Part of a data file

>>>

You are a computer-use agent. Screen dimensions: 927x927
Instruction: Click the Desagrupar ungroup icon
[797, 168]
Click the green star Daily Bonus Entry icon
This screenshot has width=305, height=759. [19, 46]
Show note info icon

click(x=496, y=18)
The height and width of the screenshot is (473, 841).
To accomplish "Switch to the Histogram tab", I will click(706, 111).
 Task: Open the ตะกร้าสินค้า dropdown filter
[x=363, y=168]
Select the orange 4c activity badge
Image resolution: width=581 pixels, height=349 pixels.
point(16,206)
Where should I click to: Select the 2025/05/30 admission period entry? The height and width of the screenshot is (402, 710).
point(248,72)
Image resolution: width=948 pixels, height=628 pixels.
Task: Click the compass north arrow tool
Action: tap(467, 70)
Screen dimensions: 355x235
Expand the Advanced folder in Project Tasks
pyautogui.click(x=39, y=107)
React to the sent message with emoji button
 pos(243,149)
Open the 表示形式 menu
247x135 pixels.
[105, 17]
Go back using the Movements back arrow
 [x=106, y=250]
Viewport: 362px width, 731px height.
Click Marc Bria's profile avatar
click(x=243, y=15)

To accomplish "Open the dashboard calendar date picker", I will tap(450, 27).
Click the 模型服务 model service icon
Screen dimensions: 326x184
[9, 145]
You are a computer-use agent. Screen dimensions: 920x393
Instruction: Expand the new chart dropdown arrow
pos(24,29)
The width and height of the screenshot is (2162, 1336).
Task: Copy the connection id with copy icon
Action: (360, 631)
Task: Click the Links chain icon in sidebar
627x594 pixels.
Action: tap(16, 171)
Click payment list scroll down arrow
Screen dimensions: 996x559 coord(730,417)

<<<

Rewrite all the lines above with "Instruction" changed to "Command" and everything else left as it is.

## Result for this task
You are a computer-use agent. Screen dimensions: 927x927
Command: Click the Desagrupar ungroup icon
[797, 168]
Click the green star Daily Bonus Entry icon
This screenshot has width=305, height=759. [19, 46]
Show note info icon

click(x=496, y=18)
The height and width of the screenshot is (473, 841).
To accomplish "Switch to the Histogram tab", I will click(706, 111).
 Task: Open the ตะกร้าสินค้า dropdown filter
[x=363, y=168]
Select the orange 4c activity badge
Image resolution: width=581 pixels, height=349 pixels.
point(16,206)
Where should I click to: Select the 2025/05/30 admission period entry? The height and width of the screenshot is (402, 710).
point(248,72)
Image resolution: width=948 pixels, height=628 pixels.
Task: Click the compass north arrow tool
Action: tap(467, 70)
Screen dimensions: 355x235
Expand the Advanced folder in Project Tasks
pyautogui.click(x=39, y=107)
React to the sent message with emoji button
 pos(243,149)
Open the 表示形式 menu
247x135 pixels.
[105, 17]
Go back using the Movements back arrow
 [x=106, y=250]
Viewport: 362px width, 731px height.
Click Marc Bria's profile avatar
click(x=243, y=15)

To accomplish "Open the dashboard calendar date picker", I will tap(450, 27).
Click the 模型服务 model service icon
Screen dimensions: 326x184
[9, 145]
You are a computer-use agent. Screen dimensions: 920x393
Command: Expand the new chart dropdown arrow
pos(24,29)
The width and height of the screenshot is (2162, 1336).
Task: Copy the connection id with copy icon
Action: (360, 631)
Task: Click the Links chain icon in sidebar
627x594 pixels.
Action: tap(16, 171)
Click payment list scroll down arrow
Screen dimensions: 996x559 coord(730,417)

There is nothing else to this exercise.